In recent years, the FDA and other governing bodies have been tightening regulations for dietary supplement companies. Seen in the recent attacks by the NY attorney general and other agencies, they have criticized companies for mislabeling ingredients. It was unfortunate for the companies on the receiving end of these attacks because the agencies used non-traditional testing methods, which have not been proven to be effective at identifying the purity of raw ingredients. As a result, these companies faced loss of consumer trust in their products and it undoubtedly affected their bottom line. So how can you protect your company from events like this? Testing your raw ingredients is the best way to address this concern!
According to 21 CFR 111.120, companies are required to determine whether all components, packaging, and labels conform to specifications that are established in 21 CFR 111.70 (b) and (d). These specifications are provided for each component (raw ingredient) that is used and must be established as follows:
- You must establish an identity specification.
- You must establish component specifications that are necessary to ensure that specifications for the purity, strength and composition of the dietary supplements manufactured using the components are met.
- You must establish limits on those types of contamination that may adulterate or may lead to adulteration of the finished batch of the dietary supplement to ensure the quality of the dietary supplement.
You must establish specifications for dietary supplement labels (label specifications) and for packaging that may come in contact with dietary supplements (packaging specifications). Packaging that may come into contact with dietary supplements must be safe and suitable for its intended use and must not be reactive or absorptive or otherwise affect the safety or quality of the dietary supplement.
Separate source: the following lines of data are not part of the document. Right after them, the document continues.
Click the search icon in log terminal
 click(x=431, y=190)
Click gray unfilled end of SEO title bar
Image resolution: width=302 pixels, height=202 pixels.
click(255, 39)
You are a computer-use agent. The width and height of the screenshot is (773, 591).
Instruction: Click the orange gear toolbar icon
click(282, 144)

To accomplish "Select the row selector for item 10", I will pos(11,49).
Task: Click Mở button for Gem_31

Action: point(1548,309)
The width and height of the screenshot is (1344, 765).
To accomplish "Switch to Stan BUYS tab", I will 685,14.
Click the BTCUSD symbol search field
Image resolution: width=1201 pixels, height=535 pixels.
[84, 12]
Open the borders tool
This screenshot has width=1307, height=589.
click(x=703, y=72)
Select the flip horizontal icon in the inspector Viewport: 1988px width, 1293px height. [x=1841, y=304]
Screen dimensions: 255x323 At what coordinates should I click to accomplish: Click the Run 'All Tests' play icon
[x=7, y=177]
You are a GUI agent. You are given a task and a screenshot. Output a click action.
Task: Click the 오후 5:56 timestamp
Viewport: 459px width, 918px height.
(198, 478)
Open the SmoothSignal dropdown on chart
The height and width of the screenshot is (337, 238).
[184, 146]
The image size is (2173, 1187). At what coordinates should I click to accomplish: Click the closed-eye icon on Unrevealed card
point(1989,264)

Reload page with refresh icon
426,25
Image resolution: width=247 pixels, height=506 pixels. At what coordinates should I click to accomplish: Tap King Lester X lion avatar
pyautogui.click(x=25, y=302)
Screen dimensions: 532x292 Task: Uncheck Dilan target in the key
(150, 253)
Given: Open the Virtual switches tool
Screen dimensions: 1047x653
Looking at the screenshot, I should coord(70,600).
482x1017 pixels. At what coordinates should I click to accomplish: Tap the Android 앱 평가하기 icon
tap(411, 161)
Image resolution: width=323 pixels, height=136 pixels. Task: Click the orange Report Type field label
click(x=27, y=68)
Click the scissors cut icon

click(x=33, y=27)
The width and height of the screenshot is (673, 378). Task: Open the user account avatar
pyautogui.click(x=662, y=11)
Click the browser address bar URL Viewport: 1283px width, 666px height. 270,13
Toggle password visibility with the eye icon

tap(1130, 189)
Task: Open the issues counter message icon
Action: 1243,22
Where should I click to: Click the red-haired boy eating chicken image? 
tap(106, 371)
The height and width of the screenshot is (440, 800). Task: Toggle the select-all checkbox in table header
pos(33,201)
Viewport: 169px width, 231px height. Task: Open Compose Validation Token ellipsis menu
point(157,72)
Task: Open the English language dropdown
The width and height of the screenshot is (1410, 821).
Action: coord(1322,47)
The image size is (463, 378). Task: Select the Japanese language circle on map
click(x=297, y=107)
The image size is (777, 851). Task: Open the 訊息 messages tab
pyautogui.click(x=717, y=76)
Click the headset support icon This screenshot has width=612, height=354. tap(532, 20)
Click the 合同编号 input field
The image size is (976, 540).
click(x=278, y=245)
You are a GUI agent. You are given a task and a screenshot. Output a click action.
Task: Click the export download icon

If you pay close attention to (b) you can see how the testing of your raw ingredients is mandatory. The minimum requirement is for ID, purity and strength to ensure your raw ingredients are what you are claiming. This documentation is also very important when you test your finished product and notice matrix interference occurring after testing has been completed. Matrix interference can cause certain analytes to be much higher or much lower than your anticipated label claim. When you have documentation of the quality of your raw ingredients, it allows for a written documentation detailing the unexpected results for reference if your product is ever under scrutiny.